• _Task brief_
Copy out the listing below, replacing "back arrow" with "left arrow" and changing nothing else. Leave the pictures out.

• _Working data_
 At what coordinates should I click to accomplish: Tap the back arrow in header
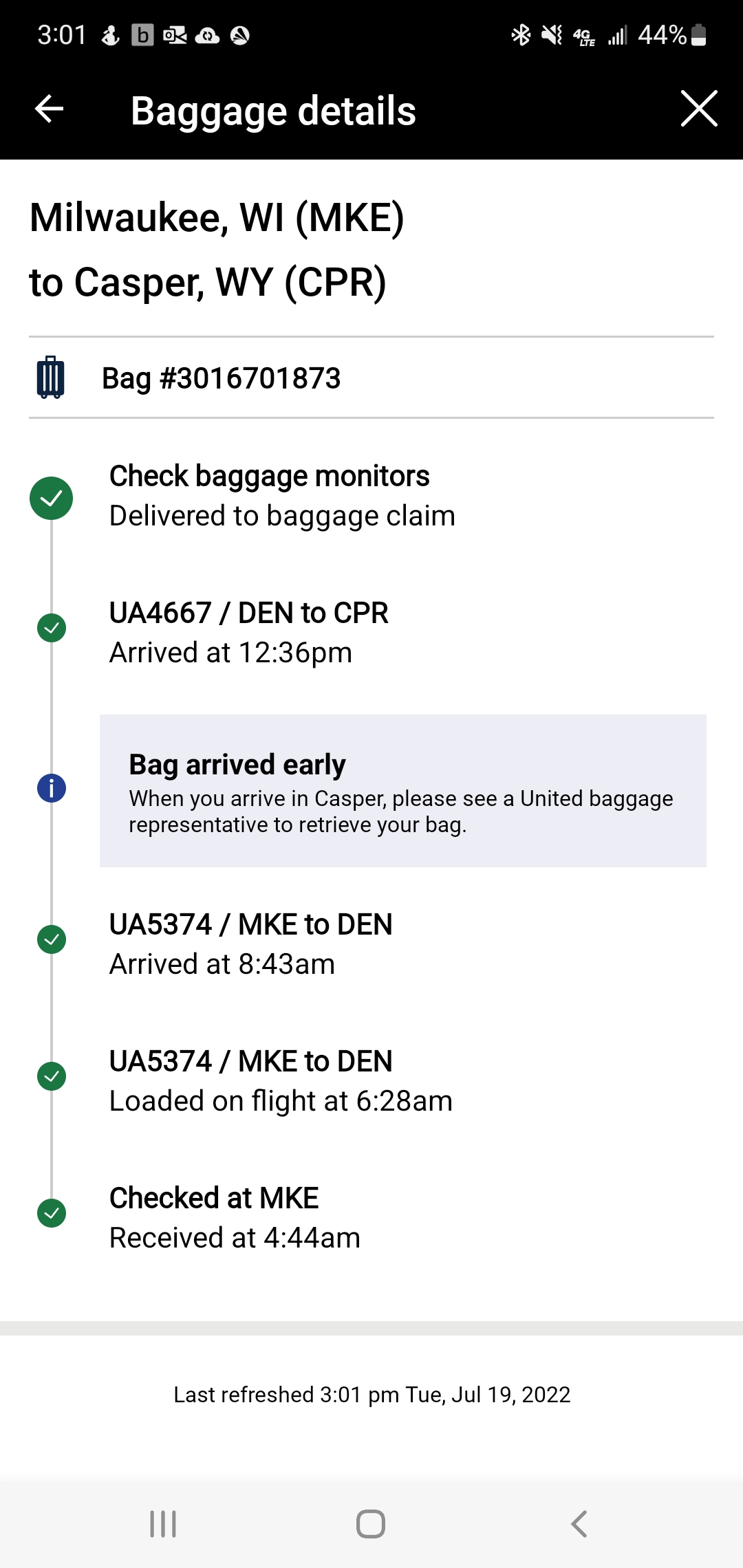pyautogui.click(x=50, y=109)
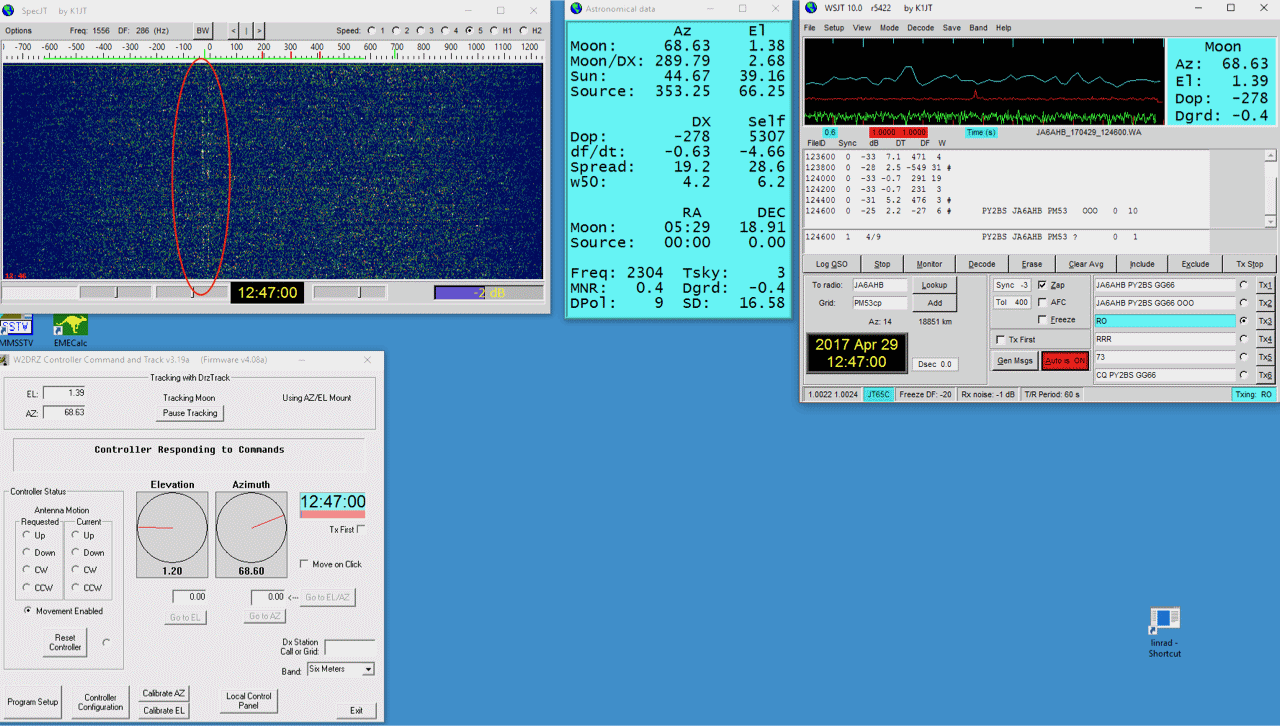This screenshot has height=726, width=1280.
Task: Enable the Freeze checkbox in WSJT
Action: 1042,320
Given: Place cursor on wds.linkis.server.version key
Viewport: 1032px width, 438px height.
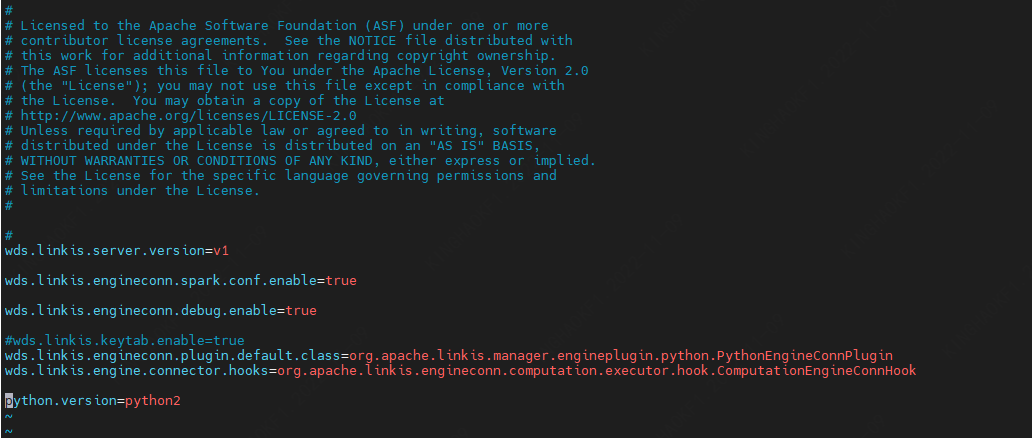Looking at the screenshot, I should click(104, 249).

• _Exercise output_
 At what coordinates should I click to accomplish: Tap the left arrow in header
pyautogui.click(x=50, y=109)
This screenshot has height=726, width=1280.
Task: Enable the Freeze checkbox in WSJT
Action: 1042,320
Given: Place cursor on wds.linkis.server.version key
Viewport: 1032px width, 438px height.
Looking at the screenshot, I should click(104, 249).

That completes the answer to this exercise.